A surveillance monitoring expert watches a bank of screens showing images from CCTV cameras

Less than a month after the European Union instituted rules to protect the privacy of its citizens, the United States Supreme Court took an important step to protect Americans against unwarranted government intrusion in criminal investigations. Now it is time for another branch of government—the Congress—to act to protect our privacy the rest of the time.

Last month’s decision in Carpenter v. U.S. (16 U.S. 402) focused on the government’s access to private information. Justice Samuel Alito, in dissent, expanded the matter from privacy in criminal cases to talk about the privacy for the rest of us. “Some of the greatest threats to individual privacy,” Justice Alito warned, “may come from powerful private companies that collect and sometimes misuse vast quantities of data about the lives of ordinary Americans.”

As he warned of “some of the greatest threats to individual privacy,” Justice Alito also cautioned against relying on the court to update privacy policies for the rest of us. “If today’s decision encourages the public to think the court can protect them from this looming threat to their privacy, the decision will mislead as well as well as disrupt,” he wrote.

Unfortunately, this “looming threat” has been ignored by Congress. Thus far, the Congress’ only meaningful consideration of personal privacy was to reject it. Early in the Trump administration, the new Republican Congress repealed a Federal Communications Commission (FCC) regulation that required internet networks to provide privacy protections similar to the requirements for telephone companies. The assenting representatives and senators justified walking back network privacy on the grounds that networks and the services that use those networks need common privacy expectations. They then did nothing to create such policies.

In Europe, privacy is a guaranteed right of citizens, unlike in the U.S. where the word “privacy” never appears in the Constitution or Bill of Rights. In the 1965 Griswold v. Connecticut decision (381 U.S. 479), the Supreme Court found an individual right to privacy in the “penumbra” of other constitutional protections, particularly the Fourth Amendment protection against search and seizure. Since privacy is not an enumerated right in the Constitution, it falls to Congress and the courts to determine the scope of that “penumbra.”
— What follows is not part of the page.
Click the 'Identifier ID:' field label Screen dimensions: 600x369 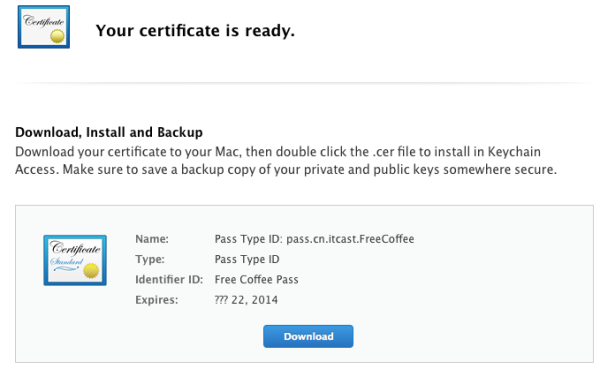(x=169, y=279)
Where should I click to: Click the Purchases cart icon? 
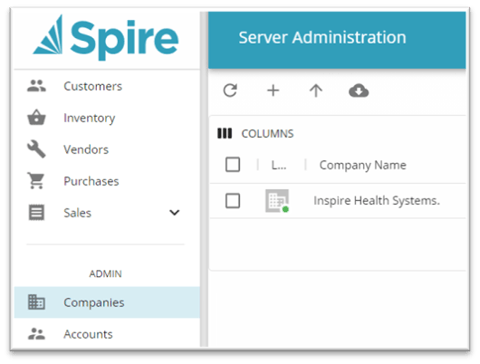[36, 181]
The issue in the Carpenter case was the cellphone location information used to convict Mr. Carpenter. In the majority opinion, Chief Justice John Roberts analogized the location-tracking ability of a mobile phone to attaching a GPS device to a person. Such location information, he opined, provides “an intimate window into a person’s life, revealing not only his particular movements, but through them his ‘familial, political, professional, religious, and sexual associations.’”

The government argued that because Mr. Carpenter’s information was voluntarily provided to a third party—the mobile phone company—that he had no reasonable expectation to privacy. In that defense lies a conundrum of the digital age: information is necessary for services to function, but who protects the privacy of that information and prevents its misuse?

In a mobile network, cellular antennas track the user’s location information as they move between cells. Platforms such as Facebook or Google collect information respectively to create social networks or return relevant search results. However, networks or platforms too often use that information for other purposes, unilaterally deciding to store, sort and sell it to the highest bidder.

Chief Justice Roberts wrote of the “Detailed, encyclopedic, and effortlessly compiled” information collected by digital connections. The failure of Congress to create privacy rules doesn’t mean there are no rules—just that the rules have been created by those who profit from the sale of personal information rather than the representatives of the Americans whose privacy is being sold.

The Supreme Court has stepped up to protect the privacy rights of the accused. It is time the people’s representatives step up to protect the rights of the rest of us.